Les Garçons et Guillaume, à table !, de Guillaume Gallienne

 

Les Garçons et Guillaume, à table !Adapter un spectacle pour le cinéma n’est jamais chose aisée. En règle générale, adapter une pièce de théâtre est encore plus complexe, et les auteurs ont souvent du mal à se défaire d’une unité de lieu, de temps et d’intrigue dictée par les règles de l’art antique.
Adapter son propre spectacle, quand on le porte comme un étendard, est aussi complexe. Souvent l’auteur se fait « manger » par son sujet, phagocyté par les émotions, le rendant parfois obscur au reste du monde, ou anecdotique pour ceux qui ne l’ont pas vécu.
Deux écueils. Deux des plus évidentes réussites de Guillaume Gallienne.
Son spectacle contait son enfance, son adolescence, et surtout ses rapports à sa mère. Il contait la difficulté pour un petit garçon fragile de faire son « coming out hétéro ». Il contait sa fascination pour les femmes.
Son film fait de même, avec un génie sans cesse renouvelé, une finesse salutaire, un refus du pathos dont on lui sait gré.

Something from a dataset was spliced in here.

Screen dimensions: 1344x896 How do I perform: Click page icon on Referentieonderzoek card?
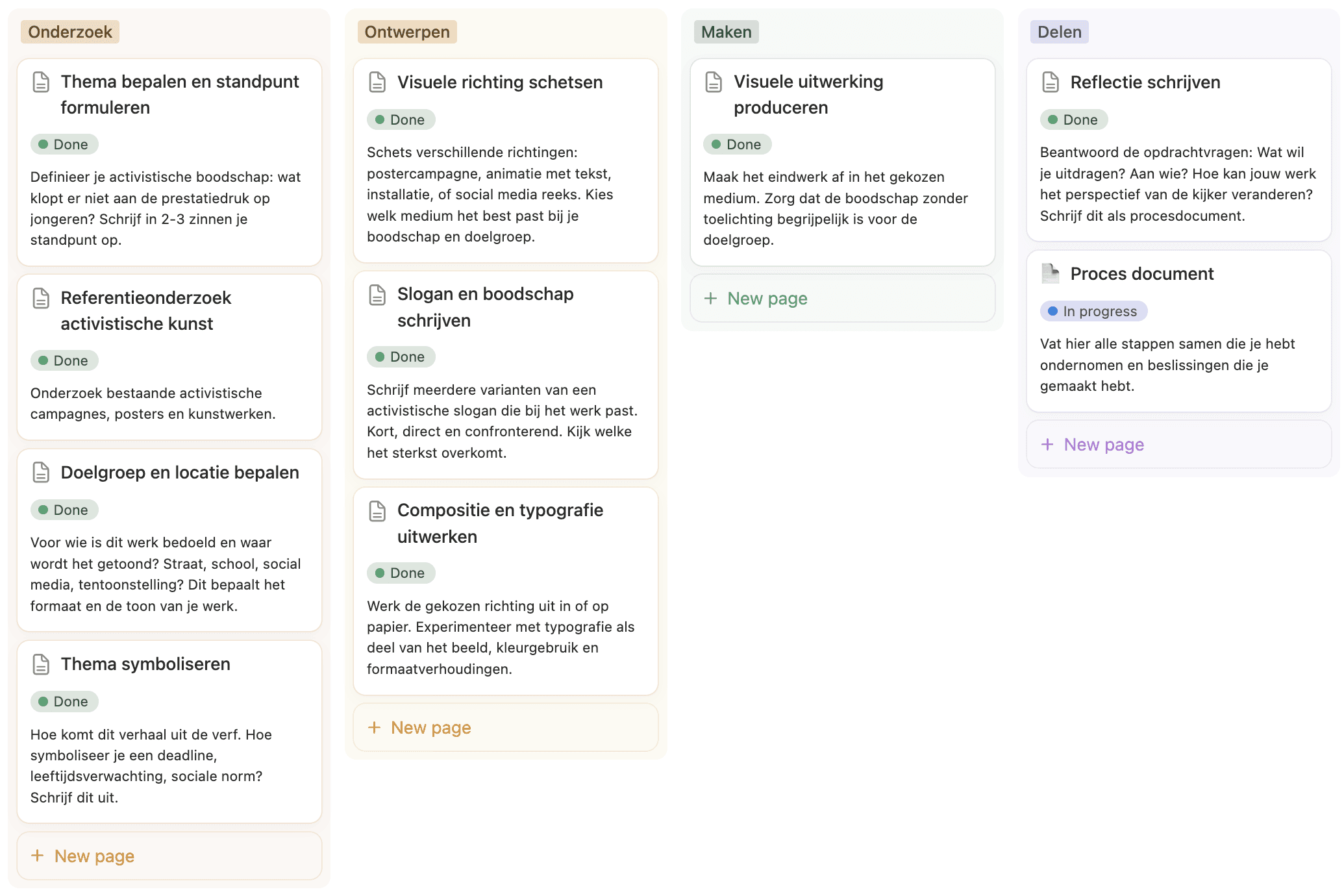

Il s’agit donc d’un petit garçon très proche de sa mère, au contraire de ses frères, athlétiques et virils. Guillaume, lui, est persuadé que sa maman le voit fille, et se conforme à ce regard supposé. Il adopte la sensibilité comme devise personnelle, la culture comme blason, la féminité comme un habit de lumière. Et Guillaume va devenir, aux yeux de tous, homo. Sauf que Guillaume, en âge d’en aimer d’autres que sa mère, va se poser des questions, se faire peur, se révéler tel qu’il est. Un récit banal, presque, d’une adolescence.
Pourquoi alors nous touche-t-il autant ?
Parce que, d’abord, Guillaume Gallienne NOUS raconte. Il ne fait pas que raconter, il s’adresse à nous. Grâce à un montage en parallèle du spectacle joué au théâtre (mais justifié tout de même) et de l’illustration de ce qu’il conte, il joue la carte d’une voix off diégétique avec bonheur. Et nous emmène par la main dans son monde.
Et c’est grâce à ce guidage affectueux que le spectateur adhère aussi immédiatement à l’univers qui lui est présenté, où les personnages apparaissent parfois pour commenter les scènes, où, surtout, Guillaume joue Guillaume… et sa mère.
Et ce n’est alors ni du travestissement, ni du déguisement, mais une incarnation incroyable, un postulat qu’on accepte comme un théorème bienvenu parce que lui seul pouvait insuffler à ce personnage la vie et nous la montrer nimbée de toute la tendresse avec laquelle il la voit. « La mère » aurait pu être castratrice, désagréable, trop présente. Jouée par lui elle est drôle, perdue et fragile, tout en étant dirigiste quand il le faut, elle est humaine.
Et parce que Les Garçons et Guillaume, à table ! est autant une fable sur un jeune homme qui se cherche qu’un hommage à sa mère, le film devient tendre.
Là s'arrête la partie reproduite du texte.